Le pape François est venu au Canada cette semaine tenir un discours qui ne correspond pas tout à fait à ce qui était demandé dans le rapport de la Commission de vérité et réconciliation de 2015. En arrivant à Edmonton, le pape s’est excusé pour les actes de «plusieurs chrétiens» et «membres de communautés religieuses», mais pas au nom de l’Église comme telle. Le discours papal a déploré la collaboration de certains catholiques aux projets d’assimilation et de destruction culturelle pilotés par les gouvernements, mais n’a pas admis la responsabilité de l’Église, comme institution, dans la direction de ces projets. Légalement, politiquement, et même spirituellement, la nuance est majeure. C’est aux survivants des pensionnats et à leurs proches de réagir à ce choix de mots, et d’omissions.
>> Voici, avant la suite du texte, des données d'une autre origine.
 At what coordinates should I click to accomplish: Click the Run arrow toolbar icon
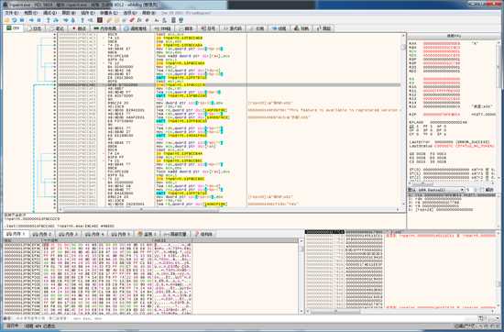pyautogui.click(x=31, y=20)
Mais quoi qu’en dise le pape François, l’Église catholique a joué un rôle central dans la dépossession territoriale des peuples autochtones à travers les Amériques. C’est pourquoi dans les derniers jours, plus de 4800 gazouillis incluant le mot-clé #DoctrineofDiscovery ont été lancés dans la twittosphère canadienne. À l’initiative de plusieurs personnalités autochtones, la mobilisation en ligne cherche à obtenir un commentaire du pape sur la doctrine de la découverte, un concept de droit international vieux de plus de 500ans, durant les jours qui lui reste à passer au Canada.

Alors, qu’est-ce c’est, au juste, la doctrine de la découverte? Il s’agit d’un concept émanant de la bulle papale Inter caetera, émise en 1493 par le pape Alexandre VI à la demande des monarques d’Espagne, après que leur émissaire, Christophe Colomb, a atteint les Caraïbes.

Une bulle (ou édit) papale précédente avait donné au monarque du Portugal le «droit» de s’approprier le continent africain, ou plus précisément «la pleine et entière faculté d’attaquer, de rechercher, de capturer, de vaincre, de soumettre tous les sarrasins et les païens et les autres ennemis du Christ où qu’ils se trouvent […] et de réduire leurs personnes en servitude perpétuelle».

Dans le contexte, les monarques espagnols cherchent donc à avoir la bénédiction de l’Église pour faire de même sur le «nouveau» continent. La bulle de 1493 trace essentiellement une ligne dans l’Atlantique, laissant toutes les terres «découvertes» à l’ouest aux Espagnols (la majorité des Amériques) et celles à l’est aux Portugais (l’Afrique et ce qui deviendra Brésil).

En 1533, le monarque français François 1erréussit à faire spécifier par le nouveau pape, Clément VII, que la bulle de 1493 ne concernait que les terres déjà «découvertes» à l’époque. L’Église instaure en quelque sorte une règle du «premier arrivé, premier servi» pour toutes les terres non chrétiennes encore inconnues des Européens. C’est dans ce contexte que Jacques Cartier est envoyé par la France l’année suivante, et plante une croix dans la péninsule de Gaspé pour «prendre possession» du territoire au nom de son roi. Ainsi, on peut tracer une ligne directe entre l’autorité papale et le déni de la souveraineté autochtone sur les terres d’Amériques, y compris sur le territoire canadien.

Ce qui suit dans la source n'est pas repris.